=== Begin Enclosure ===
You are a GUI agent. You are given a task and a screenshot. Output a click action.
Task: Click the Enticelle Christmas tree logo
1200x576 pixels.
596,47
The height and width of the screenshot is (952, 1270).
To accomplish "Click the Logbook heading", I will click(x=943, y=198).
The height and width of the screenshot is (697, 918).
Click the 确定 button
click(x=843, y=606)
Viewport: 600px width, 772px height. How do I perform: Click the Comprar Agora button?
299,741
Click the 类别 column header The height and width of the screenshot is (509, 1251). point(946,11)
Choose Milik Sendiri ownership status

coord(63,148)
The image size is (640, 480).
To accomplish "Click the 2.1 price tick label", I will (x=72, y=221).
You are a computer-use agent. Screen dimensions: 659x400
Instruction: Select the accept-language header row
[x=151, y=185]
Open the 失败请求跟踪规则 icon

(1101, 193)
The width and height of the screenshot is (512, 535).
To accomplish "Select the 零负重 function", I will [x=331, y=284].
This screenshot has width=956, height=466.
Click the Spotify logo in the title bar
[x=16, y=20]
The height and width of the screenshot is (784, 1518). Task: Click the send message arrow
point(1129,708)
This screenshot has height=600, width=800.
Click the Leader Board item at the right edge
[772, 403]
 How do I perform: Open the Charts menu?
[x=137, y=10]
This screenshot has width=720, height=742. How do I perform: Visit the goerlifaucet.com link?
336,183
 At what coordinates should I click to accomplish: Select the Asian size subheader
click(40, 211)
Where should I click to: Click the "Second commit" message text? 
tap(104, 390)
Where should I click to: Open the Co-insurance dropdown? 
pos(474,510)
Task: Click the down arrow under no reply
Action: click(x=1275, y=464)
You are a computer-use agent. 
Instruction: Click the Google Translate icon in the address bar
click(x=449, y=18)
=== End Enclosure ===
TASK PROMPT:
In the entries above, find each line that includes the string "computer" and copy it.

EXERCISE OUTPUT:
You are a computer-use agent. Screen dimensions: 659x400
You are a computer-use agent. 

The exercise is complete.